▶ _Aim of the task_:
Below are lines of data; restate word for word those running from the line containing "Where should I click to: Open" to the line containing "Given: Open the Bilder home icon", inclusive, and no others.

[Given entries Boundary: Start]

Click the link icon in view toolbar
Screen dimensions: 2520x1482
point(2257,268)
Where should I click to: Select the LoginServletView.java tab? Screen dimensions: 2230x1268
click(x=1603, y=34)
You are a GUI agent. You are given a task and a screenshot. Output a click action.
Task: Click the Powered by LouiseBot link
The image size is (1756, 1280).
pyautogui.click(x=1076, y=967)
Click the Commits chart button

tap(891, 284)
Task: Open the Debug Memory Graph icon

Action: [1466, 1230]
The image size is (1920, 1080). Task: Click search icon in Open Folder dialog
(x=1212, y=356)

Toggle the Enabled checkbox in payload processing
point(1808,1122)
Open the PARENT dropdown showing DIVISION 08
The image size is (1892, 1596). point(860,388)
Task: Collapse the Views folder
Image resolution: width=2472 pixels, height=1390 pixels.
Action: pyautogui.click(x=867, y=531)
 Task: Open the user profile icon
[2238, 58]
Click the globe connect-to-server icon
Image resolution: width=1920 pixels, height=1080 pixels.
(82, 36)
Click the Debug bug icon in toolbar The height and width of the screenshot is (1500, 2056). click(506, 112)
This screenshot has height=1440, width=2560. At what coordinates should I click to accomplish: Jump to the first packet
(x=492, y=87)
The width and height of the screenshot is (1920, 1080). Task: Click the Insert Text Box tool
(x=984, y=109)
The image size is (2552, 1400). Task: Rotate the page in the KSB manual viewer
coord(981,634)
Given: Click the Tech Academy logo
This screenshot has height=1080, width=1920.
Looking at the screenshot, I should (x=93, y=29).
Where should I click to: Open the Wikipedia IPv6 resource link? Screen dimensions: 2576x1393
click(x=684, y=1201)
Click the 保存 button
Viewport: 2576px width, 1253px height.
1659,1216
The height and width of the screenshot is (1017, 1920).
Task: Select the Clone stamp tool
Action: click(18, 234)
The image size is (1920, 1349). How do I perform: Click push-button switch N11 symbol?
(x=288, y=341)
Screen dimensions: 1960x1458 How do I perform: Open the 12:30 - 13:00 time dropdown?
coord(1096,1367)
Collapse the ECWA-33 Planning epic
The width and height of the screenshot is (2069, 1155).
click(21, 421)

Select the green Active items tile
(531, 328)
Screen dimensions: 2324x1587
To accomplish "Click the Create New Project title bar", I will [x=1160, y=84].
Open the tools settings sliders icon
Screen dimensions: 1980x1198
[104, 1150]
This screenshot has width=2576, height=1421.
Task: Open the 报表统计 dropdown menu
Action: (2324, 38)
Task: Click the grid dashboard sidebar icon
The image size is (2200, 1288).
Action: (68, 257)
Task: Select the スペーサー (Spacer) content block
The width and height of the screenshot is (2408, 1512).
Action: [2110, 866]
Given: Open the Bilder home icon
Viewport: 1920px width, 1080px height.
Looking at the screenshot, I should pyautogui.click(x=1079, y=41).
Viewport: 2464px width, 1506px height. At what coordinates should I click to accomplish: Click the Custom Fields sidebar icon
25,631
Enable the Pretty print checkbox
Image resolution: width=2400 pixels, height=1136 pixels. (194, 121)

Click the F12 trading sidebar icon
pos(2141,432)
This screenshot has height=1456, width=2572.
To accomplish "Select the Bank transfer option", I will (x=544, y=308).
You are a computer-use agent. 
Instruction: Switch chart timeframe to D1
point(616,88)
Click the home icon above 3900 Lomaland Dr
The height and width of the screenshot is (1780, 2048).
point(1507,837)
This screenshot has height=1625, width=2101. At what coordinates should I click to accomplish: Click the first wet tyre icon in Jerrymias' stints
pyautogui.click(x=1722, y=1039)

[Given entries Boundary: End]

▶ _Output_:
Where should I click to: Open the Wikipedia IPv6 resource link? Screen dimensions: 2576x1393
click(x=684, y=1201)
Click the 保存 button
Viewport: 2576px width, 1253px height.
1659,1216
The height and width of the screenshot is (1017, 1920).
Task: Select the Clone stamp tool
Action: click(18, 234)
The image size is (1920, 1349). How do I perform: Click push-button switch N11 symbol?
(x=288, y=341)
Screen dimensions: 1960x1458 How do I perform: Open the 12:30 - 13:00 time dropdown?
coord(1096,1367)
Collapse the ECWA-33 Planning epic
The width and height of the screenshot is (2069, 1155).
click(21, 421)

Select the green Active items tile
(531, 328)
Screen dimensions: 2324x1587
To accomplish "Click the Create New Project title bar", I will [x=1160, y=84].
Open the tools settings sliders icon
Screen dimensions: 1980x1198
[104, 1150]
This screenshot has width=2576, height=1421.
Task: Open the 报表统计 dropdown menu
Action: (2324, 38)
Task: Click the grid dashboard sidebar icon
The image size is (2200, 1288).
Action: (68, 257)
Task: Select the スペーサー (Spacer) content block
The width and height of the screenshot is (2408, 1512).
Action: [2110, 866]
Given: Open the Bilder home icon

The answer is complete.